The test that never ran
The branch started with an existing test class: ReviewSessionLifecycleIT.java. It had five tests, complete assertions, a real @QuarkusTest setup. I’d been treating it as a baseline to build on.
It had never run.
*IT.java is the suffix maven-failsafe uses for integration tests run against a packaged artifact. Maven Surefire — the thing that runs mvn test — ignores them. No failure, no warning, just zero tests reported. The class had been sitting there since the previous branch, accumulating test logic against an assumption that was never verified.
This is GE-20260512-493c90 in the garden. Worth reading before you name your next test class anything ending in IT.
I was wrong about virtual threads
The bigger finding wasn’t the naming. It was the delivery model.

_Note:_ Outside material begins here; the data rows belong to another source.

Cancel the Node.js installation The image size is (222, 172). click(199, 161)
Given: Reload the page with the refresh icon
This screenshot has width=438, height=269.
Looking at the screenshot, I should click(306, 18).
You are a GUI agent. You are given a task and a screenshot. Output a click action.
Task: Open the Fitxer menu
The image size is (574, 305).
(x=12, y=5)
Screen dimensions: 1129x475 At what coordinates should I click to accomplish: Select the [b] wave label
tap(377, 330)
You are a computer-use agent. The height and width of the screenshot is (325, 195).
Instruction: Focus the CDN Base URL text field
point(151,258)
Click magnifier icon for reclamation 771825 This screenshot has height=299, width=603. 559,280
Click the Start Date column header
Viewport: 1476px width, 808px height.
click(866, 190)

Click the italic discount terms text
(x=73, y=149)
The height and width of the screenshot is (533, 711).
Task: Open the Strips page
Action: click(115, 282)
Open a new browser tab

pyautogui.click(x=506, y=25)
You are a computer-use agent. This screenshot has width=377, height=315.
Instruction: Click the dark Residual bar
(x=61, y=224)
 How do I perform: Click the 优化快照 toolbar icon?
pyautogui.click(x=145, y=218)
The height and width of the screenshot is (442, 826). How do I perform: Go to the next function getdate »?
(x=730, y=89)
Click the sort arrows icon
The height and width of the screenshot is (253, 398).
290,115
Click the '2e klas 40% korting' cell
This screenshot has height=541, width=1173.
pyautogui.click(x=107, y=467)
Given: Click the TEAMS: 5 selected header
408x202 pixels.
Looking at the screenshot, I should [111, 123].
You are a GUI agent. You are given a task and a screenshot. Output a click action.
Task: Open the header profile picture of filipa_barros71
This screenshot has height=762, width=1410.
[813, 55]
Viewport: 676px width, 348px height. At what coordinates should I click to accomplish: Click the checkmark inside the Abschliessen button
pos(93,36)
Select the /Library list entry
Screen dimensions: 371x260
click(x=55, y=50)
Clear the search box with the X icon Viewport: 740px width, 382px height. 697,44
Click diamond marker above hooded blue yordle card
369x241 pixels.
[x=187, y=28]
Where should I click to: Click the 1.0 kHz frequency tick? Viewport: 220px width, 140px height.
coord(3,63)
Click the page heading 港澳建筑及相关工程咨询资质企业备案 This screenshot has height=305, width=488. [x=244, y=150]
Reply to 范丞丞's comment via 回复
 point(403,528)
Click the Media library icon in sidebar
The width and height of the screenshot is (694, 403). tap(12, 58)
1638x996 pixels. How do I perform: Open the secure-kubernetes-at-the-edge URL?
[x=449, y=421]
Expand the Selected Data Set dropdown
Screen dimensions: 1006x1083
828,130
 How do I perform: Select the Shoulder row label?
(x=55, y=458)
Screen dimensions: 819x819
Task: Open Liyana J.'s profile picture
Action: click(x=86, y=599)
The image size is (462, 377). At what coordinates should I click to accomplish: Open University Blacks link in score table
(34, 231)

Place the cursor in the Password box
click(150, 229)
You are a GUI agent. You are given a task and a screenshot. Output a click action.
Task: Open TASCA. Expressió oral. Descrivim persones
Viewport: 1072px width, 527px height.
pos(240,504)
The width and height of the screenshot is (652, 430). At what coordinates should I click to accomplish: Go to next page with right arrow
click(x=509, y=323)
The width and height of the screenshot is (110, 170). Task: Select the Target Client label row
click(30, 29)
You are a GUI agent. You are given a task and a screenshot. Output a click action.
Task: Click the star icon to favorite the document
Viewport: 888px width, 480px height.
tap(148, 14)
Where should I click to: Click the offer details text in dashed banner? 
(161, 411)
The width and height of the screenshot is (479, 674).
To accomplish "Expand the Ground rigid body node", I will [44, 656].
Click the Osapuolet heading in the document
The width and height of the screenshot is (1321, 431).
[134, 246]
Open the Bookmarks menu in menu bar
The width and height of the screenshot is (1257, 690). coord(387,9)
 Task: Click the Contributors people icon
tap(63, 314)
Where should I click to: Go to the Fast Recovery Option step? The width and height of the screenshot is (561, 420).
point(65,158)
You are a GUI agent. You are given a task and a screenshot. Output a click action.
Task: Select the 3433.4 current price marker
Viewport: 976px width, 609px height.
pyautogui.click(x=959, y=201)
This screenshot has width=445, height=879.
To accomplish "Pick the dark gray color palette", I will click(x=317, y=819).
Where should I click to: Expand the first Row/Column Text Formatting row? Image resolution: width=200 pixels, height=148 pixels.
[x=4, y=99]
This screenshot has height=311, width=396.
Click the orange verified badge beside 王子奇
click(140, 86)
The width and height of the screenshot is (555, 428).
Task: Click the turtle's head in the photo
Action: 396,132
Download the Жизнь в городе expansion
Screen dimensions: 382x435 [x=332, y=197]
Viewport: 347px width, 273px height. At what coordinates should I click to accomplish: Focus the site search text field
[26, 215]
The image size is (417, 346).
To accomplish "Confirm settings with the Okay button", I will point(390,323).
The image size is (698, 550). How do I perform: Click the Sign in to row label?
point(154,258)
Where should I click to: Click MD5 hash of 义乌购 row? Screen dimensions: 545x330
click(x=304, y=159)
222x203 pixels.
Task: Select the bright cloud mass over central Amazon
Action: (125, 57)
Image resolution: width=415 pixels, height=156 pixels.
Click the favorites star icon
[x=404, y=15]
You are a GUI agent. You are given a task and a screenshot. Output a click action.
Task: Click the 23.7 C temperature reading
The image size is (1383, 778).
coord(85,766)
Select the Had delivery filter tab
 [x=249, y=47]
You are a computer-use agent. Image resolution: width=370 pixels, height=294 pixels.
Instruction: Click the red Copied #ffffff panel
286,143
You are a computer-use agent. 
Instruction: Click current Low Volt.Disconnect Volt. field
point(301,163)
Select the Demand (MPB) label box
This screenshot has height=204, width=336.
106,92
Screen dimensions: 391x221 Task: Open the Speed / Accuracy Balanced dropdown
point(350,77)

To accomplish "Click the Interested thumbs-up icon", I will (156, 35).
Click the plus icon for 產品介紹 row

In designing the spec, I traced MessageService.dispatch() through bytecode and concluded that channelGateway.fanOut() was called synchronously. The reasoning was sound — dispatch does call fanOut in the same thread — but I stopped one level too early. Inside fanOut(), each backend receives its message via Thread.ofVirtual().start(). The fan-out to backends is asynchronous. By the time dispatch() returns to the test, the backend may not have fired yet.
The original test’s busy-wait loop — which I’d dismissed as wrong-headed — was actually correct in principle. It was just using Thread.sleep instead of Awaitility.
We found this by reading the actual ChannelGateway source, not the bytecode. fanOut() at line 168:
Thread.ofVirtual().start(() -> {
try {
backend.post(ref, message);
} catch (Exception ex) {
LOG.errorf(ex, ...);
}
});
The spec got rewritten. The @TestTransaction I’d specified turned out to make things worse — a channel created in one transaction isn’t visible to the virtual thread’s response dispatch, which runs in its own transaction context. UUID isolation is the right model here, not rollback.
Two garden entries came out of this: GE-20260605-494ed0 for the virtual thread delivery pattern, and GE-20260605-73c9d6 for CommitmentState.DECLINED (not CANCELLED, which is the natural word — Qhorus mirrors the message type name).
What the spec review caught
The spec went through two external review rounds, each catching genuine bugs before any code was written.
Round one caught CommitmentState.CANCELLED (doesn’t exist), the wrong method for discovering DECLINE messages (findResponseByCorrelationId filters on RESPONSE type, silently returns empty for DECLINE), and a fragile regex for extracting the sessionId from startReview()’s JSON response.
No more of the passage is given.